In the opening ten minutes of Steven Knight’s historical crime drama Peaky Blinders only 2 scenes are dialogue driven.
i. Freddie’s rallying socialist cry to the workers.
ii. Thomas’ fight for power with his older brother.
Do these two scenes agree with each other in theme or disagree?
They represent ideological opposites.
Freddie is a ‘communist’. He believes in the power of the workers. He believes in the collective power of the working class. His ideology and influence over the workers of Birmingham, a major industrial city, was a threat to the political elite.
Wikipedia describes communism as:
In political and social sciences, communism (from Latin communis – common, universal) is a social, political, and economic ideology and movement whose ultimate goal is the establishment of the communist society, which is a socioeconomic order structured upon the common ownership of the means of production and the absence of social classes, money and the state.

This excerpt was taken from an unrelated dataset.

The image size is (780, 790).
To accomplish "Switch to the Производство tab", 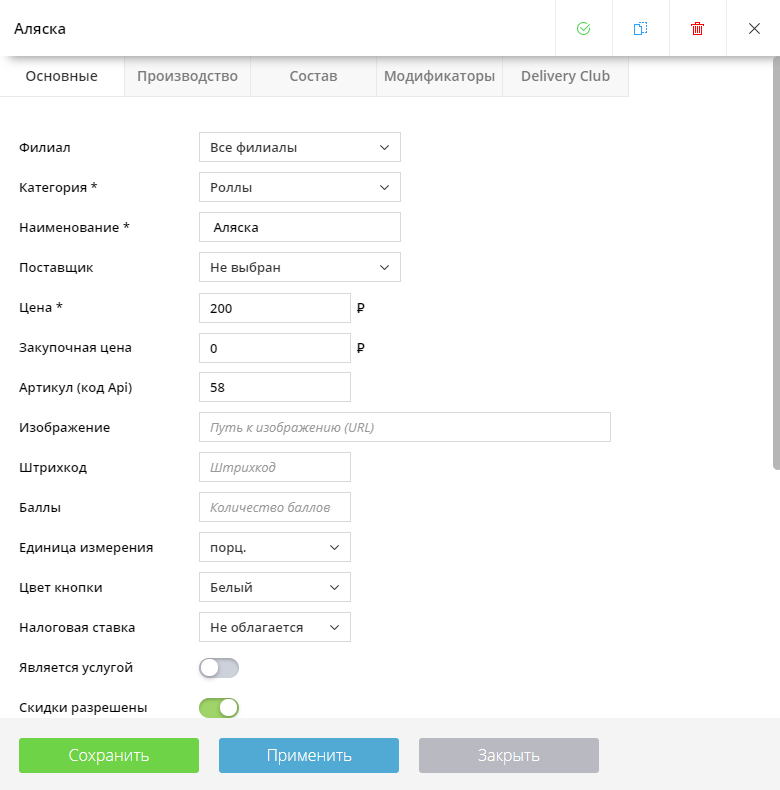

However, Thomas is on a rise to power. He wants to be, as Freddie says to Thomas’ s sister, “King of Small Heath.” Thomas is a capitalist. Wikipedia describes the capitalist system:
In this system, there are two major social classes: the working class – who must work to survive, and who make up a majority of society – and the capitalist class – a minority who derive profit from employing the proletariat.
The conflict between these two political systems is Thomas Shelby’s story – his rise to power – from working class to capitalist class – from beggar to King.
It’s no mistake by Steven Knight that the two longest dialogue driven scenes in the opening ten minutes are both a struggle for power. One a struggle for communal, collective power. The other a struggle for personal, private power.
The two scenes represent capitalism versus communism.
The scenes are a war of ideas, a conflict of ideologies.
Summing up then, what ONE important thematic technique does Steven Knight employ in his opening ten minutes?
He does what Shakespeare taught us to do in dramas such as Hamlet, Coriolanus and King Lear.
He sets a personal story in a political context.